上手に会社を清算する法⑤
これまでの話
財務体質ピカピカの薩摩金属でしたが、西郷社長の一番のテーマは、「役員退職金」にありました。つまり、金額として、いくらまでなら出せるのか?ということです。
改めて、薩摩金属の状況をまとめておきます。
【会社の状況】
・手持ち現金は2億円、それに土地売却で3億円がプラスされる
・自己資本比率は98%
・4年までの売上金額平均は、3.5億くらいです
・それ以降は、家賃収入が年間15百万円
・5年前までは黒字決算、それ以降は、仕事を止めたため赤字決算
【西郷社長、大隈専務】
・西郷社長、大隈専務ともに、4年前まで月額180万円、それから今まで月額30万円
・役員年数は、40年
・役員退職金規程は、「最適月額報酬×在任年数×功績倍率」+功労加算金
※最適月額報酬というのは、過去の一番高い時期の月収を指します
※功労加算金は、30%の上乗せです。
西郷社長、大隈専務の退職金は、これをこのまま計算すると、2億円くらいになります。
会社の財務体力からすると、全く問題はありません。しかし、会社規模(特に最近では、年間売上15百万円の売上しかない会社)からすると、かなり高額な金額になることは、間違いありません。

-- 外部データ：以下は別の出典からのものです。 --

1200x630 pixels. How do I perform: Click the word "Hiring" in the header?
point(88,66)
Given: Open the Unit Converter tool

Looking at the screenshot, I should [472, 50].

「役員報酬を下げて既に4年、これから3年経てば、7年になりますね。私たちは、確かに最適報酬月額という考え方をもっています。ただ、退職金額が高額になる場合に、7年前の報酬を使うとなると、これはちょっと考えないといけません。」
「そういえば、私たちに相談に来られる前に、税理士事務所を何社も当たった、と伺いましたが、なんて言われたのでしょうか?」
「えぇ、新聞でも宣伝しているような有名税理士法人に行きました。そこでは、現在が40万円の役員報酬ならば、40万円を使わないとダメだ、と言われました。でも、180万円の時期もあったのですよ?と言いましたが、それでも、ムリ!の一点張りでした。それ以外にも、大手の税理士法人には軒並み相談に行きましたが、他も似たようなものでした。やっぱり40万円を使わないとダメなのでしょうか?」
確かに、役員退職金の一般的な計算式は、最終報酬月額がベースになっています。この場合は、40万円ですね。しかし、この会社はもともと本業で、堅実に稼いでいました。本業をストップしたといっても、すぐにキレイに辞められるわけではなく、債権債務の整理、在庫の処分など、諸々整理しようと思うと、時間がかかるのです。
特に、この会社が取り扱っていたものは、価格が相場に大きく左右される生産財です。在庫の処分時期を見定めていたこともあって、時間がかかった面もあるのです。そして最後に不動産が残っています。
実質的な退職は4年前に済んでいる、と考えれば、30万円しか使えない、という選択にはなりません。ということで、180万円をベースに加重平均計算をおこなって、最終的に、退職金の計算に使う月額報酬を150万円に設定して、退職金を計算することにしたのです。